What is well-doing in this age? Well-doing in this age is believing on the name of the Son of God. "What must we do, that we may work the works of God? Jesus answered and said unto them, "This is the work of God, that ye believe on him whom he hath sent" (John 6:28-29). Now if you want to do well in God's sight in this age, believe on the Son of God. That is well-doing.
When the end comes and God judges men, He is going to judge them by their life attitude, their heart attitude toward the truth in the age in which they lived. This is a general principle which is not confined to one dispensation at all, but is applicable down through the ages.

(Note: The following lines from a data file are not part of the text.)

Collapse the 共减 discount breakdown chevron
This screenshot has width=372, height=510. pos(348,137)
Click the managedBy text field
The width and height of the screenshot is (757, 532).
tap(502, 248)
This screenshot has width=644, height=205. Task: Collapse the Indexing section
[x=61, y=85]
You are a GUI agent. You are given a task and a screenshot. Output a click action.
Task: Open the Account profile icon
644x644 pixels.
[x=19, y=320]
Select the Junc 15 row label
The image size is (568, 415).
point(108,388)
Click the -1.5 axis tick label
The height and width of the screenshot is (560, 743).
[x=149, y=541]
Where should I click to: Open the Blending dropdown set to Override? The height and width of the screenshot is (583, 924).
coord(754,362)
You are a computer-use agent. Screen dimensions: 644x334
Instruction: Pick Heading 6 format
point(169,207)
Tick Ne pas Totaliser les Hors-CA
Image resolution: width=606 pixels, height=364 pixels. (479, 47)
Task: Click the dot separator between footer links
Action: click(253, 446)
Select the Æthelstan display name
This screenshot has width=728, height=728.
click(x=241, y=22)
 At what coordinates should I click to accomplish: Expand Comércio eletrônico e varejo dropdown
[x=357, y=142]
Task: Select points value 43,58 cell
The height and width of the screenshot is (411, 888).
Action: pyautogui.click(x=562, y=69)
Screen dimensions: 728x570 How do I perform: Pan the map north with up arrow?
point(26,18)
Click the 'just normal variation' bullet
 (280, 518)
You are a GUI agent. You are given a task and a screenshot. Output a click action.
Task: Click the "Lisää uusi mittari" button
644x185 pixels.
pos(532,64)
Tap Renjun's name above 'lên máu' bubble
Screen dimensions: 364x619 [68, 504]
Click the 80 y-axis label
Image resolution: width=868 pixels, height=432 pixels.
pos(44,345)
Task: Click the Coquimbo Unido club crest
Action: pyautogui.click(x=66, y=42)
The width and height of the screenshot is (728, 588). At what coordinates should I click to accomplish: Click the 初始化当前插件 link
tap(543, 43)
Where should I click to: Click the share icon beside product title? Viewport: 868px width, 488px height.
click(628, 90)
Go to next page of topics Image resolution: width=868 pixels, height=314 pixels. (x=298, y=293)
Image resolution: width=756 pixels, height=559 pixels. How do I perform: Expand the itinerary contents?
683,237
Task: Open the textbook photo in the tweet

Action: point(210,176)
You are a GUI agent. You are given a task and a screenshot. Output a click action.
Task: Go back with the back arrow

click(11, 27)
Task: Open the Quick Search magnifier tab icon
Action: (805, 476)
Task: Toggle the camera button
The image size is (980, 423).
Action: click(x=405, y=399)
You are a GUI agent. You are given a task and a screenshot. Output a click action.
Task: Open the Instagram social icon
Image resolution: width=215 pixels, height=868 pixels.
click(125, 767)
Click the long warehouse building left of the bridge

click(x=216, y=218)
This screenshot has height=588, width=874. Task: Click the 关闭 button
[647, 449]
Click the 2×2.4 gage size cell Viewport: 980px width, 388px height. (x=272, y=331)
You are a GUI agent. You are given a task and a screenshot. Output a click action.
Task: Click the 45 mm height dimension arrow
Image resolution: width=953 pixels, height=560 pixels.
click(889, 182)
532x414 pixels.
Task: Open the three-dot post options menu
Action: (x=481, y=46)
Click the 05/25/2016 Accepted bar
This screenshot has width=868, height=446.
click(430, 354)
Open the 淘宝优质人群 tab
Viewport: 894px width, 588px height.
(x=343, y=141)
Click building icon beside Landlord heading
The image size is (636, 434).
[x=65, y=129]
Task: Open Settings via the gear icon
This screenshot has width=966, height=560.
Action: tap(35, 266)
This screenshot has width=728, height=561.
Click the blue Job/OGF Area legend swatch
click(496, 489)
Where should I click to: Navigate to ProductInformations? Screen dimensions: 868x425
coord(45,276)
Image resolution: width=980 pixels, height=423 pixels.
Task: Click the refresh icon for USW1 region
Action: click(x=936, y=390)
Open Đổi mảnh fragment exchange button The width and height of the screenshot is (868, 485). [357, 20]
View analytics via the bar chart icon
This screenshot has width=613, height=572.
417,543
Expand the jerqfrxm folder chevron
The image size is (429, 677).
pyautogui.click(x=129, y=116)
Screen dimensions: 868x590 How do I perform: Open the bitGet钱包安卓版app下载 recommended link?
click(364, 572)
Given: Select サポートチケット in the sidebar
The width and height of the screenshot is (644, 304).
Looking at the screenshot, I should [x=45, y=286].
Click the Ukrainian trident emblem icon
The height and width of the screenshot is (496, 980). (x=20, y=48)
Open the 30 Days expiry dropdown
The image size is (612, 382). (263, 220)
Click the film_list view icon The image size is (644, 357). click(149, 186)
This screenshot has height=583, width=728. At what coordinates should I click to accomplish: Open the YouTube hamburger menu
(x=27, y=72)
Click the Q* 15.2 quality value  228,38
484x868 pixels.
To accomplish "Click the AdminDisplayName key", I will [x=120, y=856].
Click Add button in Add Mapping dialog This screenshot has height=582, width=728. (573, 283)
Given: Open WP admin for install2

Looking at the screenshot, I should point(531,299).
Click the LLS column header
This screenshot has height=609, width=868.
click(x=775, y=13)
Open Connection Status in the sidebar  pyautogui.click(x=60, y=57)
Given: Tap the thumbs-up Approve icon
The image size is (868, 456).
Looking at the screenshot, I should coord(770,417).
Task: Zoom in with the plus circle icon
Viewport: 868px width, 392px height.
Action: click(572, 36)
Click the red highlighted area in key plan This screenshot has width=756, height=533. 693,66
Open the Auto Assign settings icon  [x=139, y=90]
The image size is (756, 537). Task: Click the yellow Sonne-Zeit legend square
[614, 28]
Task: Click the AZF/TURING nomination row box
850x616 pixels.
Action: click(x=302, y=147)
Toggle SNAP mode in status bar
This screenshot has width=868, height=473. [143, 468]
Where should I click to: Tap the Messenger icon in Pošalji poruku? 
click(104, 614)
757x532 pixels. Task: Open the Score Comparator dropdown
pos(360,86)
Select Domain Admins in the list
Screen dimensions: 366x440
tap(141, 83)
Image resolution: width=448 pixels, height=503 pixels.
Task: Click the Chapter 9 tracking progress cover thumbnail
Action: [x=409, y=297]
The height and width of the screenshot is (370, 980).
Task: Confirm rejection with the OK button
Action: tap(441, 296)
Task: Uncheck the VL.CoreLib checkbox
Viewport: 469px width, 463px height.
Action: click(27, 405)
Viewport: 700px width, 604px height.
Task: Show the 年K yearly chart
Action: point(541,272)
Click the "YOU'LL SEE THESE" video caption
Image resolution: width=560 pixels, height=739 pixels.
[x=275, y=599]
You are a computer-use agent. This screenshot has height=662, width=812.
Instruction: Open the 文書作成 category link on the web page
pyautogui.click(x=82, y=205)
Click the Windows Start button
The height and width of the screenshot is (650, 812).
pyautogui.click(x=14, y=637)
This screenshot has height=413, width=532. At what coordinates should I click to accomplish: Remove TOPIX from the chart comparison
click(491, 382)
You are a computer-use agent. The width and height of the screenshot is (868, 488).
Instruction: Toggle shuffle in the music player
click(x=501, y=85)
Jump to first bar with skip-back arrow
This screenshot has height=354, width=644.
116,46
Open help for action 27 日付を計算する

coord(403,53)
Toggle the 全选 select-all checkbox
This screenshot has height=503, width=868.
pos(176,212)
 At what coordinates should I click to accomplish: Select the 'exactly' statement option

When God reveals a certain truth in a certain age, there are two classes that emerge. One class is obedient to the truth, and the other is rebellious. For them that rebel there shall be "wrath and indignation" from God's side (v. 8); "tribulation and anguish" on man's side (v. 9). This will be true for "the Jew first, and also the Greek." That is an awful priority, isn't it? Did you ever think of it? What was the Jew morally? He said, "I am first." and he was first, too. But in a larger sense than he ever dreamed of! For if God would render to him first from the standpoint of righteousness, He would also render to him first from the standpoint of responsibility. Revelation of truth determines priority in the mind of God. On the positive side the principle of judgment follows the same order (v. 10).